Mojtaba Khamenei, rimasto ferito, anche alle gambe, durante un tentativo di assassinio di Israele, si troverebbe in un luogo altamente sicuro con comunicazioni limitate. Lo ha riferito il New York Times, che ha riportato la notizia citando fonti iraniane: l'informazione e' stata subito rilanciata dai media israeliani. Le fonti iraniane citate dal Nyt hanno affermato che si teme che qualsiasi comunicazione con il mondo esterno possa rivelare la posizione di Khamenei, quindi metterlo in pericolo. Inoltre, secondo due fonti militari israeliane, l'apparato di sicurezza israeliano ritiene che in realtà Khamenei sia rimasto ferito alla gamba già il primo giorno della guerra, lo scorso 28 febbraio, prima di essere eletto Guida Suprema della Repubblica Islamica.
L'Iran ha lanciato attacchi aerei su larga scala contro obiettivi statunitensi e israeliani, ha annunciato stamattina l'emittente statale IRIB. Questo bombardamento missilistico, "il più intenso e pesante dall'inizio della guerra", è durato tre ore e ha preso di mira, tra le altre aree, Tel Aviv sud, Gerusalemme ovest e Haifa (Israele settentrionale), nonché "numerosi obiettivi statunitensi a Erbil", nel Kurdistan iracheno, e la base navale della Quinta Flotta statunitense in Bahrein, ha aggiunto l'IRIB, citando una dichiarazione del Corpo delle Guardie della Rivoluzione Islamica.
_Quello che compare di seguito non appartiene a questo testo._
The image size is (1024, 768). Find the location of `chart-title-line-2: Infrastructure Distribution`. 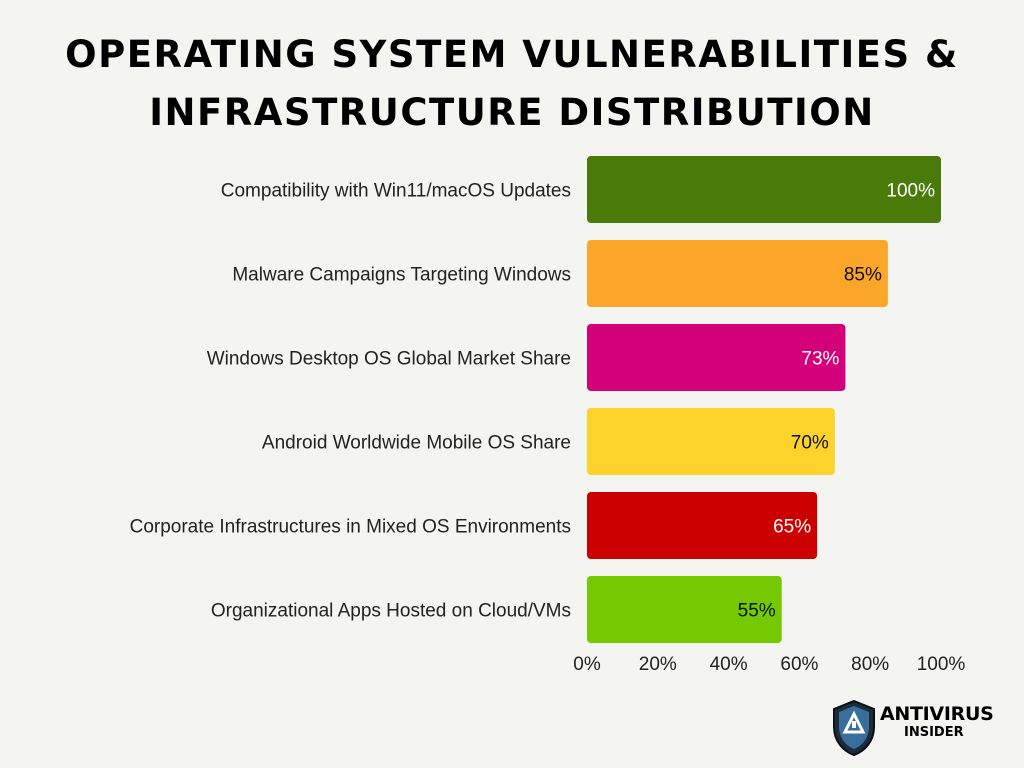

Le ripetute dichiarazioni del presidente americano Donald Trump su una prossima fine del conflitto in Iran hanno fatto emergere una differenza nelle posizioni di Stati Uniti e Israele su tempi e condizioni per la fine del conflitto e sui timori presenti alla Casa Bianca sulle intenzioni di Israele a questo riguardo.
A scriverne è il Wall Street Journal, sottolineando come Trump e il Primo Ministro israeliano Benjamin Netanyahu si siano parlati quasi ogni giorno dall'inizio della guerra, a volte più di una volta al giorno. Netanyahu ha anche avuto colloqui con il Segretario di Stato Marco Rubio e Jared Kushner, genero del presidente e inviato speciale per l'Iran. Tutti questi colloqui si incentrano sullo stato attuale della guerra e su come porvi fine, hanno spiegato funzionari statunitensi, citati dal quotidiano.
C'è però una certa preoccupazione tra i funzionari della Casa Bianca sul fatto che Israele voglia che la guerra prosegua dopo che gli Stati Uniti avranno espresso il desiderio di porre fine alla campagna di bombardamenti, hanno affermato le fonti. Funzionari statunitensi e israeliani assicurano che la posizione israeliana prevede la cessazione della campagna in Iran non appena cesserà il coinvolgimento degli Stati Uniti. Trump ha detto ai suoi collaboratori che vuole porre fine alla guerra alle sue condizioni e, dopo aver mediato un cessate il fuoco nella guerra di 12 giorni dell'anno scorso, ritiene di poter porre fine ai combattimenti quando vorrà, spiegano ancora i funzionari statunitensi.